Squire Trelawney

Character Analysis

Squire Trelawney is a local example of the landed gentry, or nobility, in Jim's hometown. His status isn't as high as that of a lord, baron, or earl, but he does have aristocratic blood. He is a good-hearted guy, extremely patriotic and generous, but these traits also leave him vulnerable to worldly wise characters like Long John Silver. As soon as Silver claims that he lost his leg in a war under Admiral Edward Hawke, Squire Trelawney is so impressed by Silver's English heroism that he takes absolutely everything Silver says at face value – and almost winds up murdered by pirates as a result.

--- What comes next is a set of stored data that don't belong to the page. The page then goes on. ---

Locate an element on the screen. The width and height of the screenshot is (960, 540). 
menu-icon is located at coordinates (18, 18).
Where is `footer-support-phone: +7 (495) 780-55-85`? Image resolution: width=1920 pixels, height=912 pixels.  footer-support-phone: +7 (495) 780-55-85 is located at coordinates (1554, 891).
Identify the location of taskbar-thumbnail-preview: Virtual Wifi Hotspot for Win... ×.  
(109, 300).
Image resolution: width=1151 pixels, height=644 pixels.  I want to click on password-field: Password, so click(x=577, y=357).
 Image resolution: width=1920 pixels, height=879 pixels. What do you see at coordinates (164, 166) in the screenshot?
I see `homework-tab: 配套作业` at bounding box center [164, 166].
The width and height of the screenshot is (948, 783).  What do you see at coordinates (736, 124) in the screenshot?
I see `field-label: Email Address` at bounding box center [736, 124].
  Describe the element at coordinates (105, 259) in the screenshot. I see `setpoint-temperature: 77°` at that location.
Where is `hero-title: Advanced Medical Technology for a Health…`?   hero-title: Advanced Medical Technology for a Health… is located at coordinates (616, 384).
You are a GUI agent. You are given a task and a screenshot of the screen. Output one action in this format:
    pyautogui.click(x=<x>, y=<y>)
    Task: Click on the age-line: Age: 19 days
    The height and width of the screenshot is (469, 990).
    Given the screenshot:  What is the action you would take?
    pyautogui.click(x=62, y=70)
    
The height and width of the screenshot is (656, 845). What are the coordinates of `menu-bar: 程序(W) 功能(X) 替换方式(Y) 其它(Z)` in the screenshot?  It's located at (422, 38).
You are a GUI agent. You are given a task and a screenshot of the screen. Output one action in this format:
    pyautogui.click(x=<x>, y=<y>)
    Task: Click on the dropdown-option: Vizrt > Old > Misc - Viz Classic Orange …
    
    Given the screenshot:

Squire Trelawney's main importance to the plot is to be the fool who gets his friends into this mess in the first place. He's the one who puts up the money for the voyage, and he's the one who (accidentally) hires a crew of pirates. Once Squire Trelawney is proved wrong and Captain Smollett takes over, Trelawney fades into the background. He becomes just another person on the good guys' side. When Doctor Livesey goes to ambush the pirates in their treasure hunt, Squire Trelawney is left behind to guard the injured Captain Smollett. He doesn't even get any actual lines when Jim comes back to his friends after going AWOL from his fort. The squire is basically an amusing plot device to get them all on a ship with some pirates, and once that goal is achieved, he pretty much disappears from the book.

The one exception to Squire Trelawney's relative silence in the last two-thirds of the book is when Tom Redruth dies on the island. Squire Trelawney kneels over his faithful servant "crying like a child" (18.12) and begs Tom to forgive him (presumably for bringing the man into harm's way like this). Tom tells him that it would be inappropriate for him to presume to forgive his master, and then he quietly passes away. This exchange demonstrates the squire's strength of feeling and the intense loyalty that ties his servants to him, but it doesn't tell us anything particularly new about the squire's character. Once he's done his job in the book by getting all the characters together on a boat, his mission is accomplished and he more or less disappears.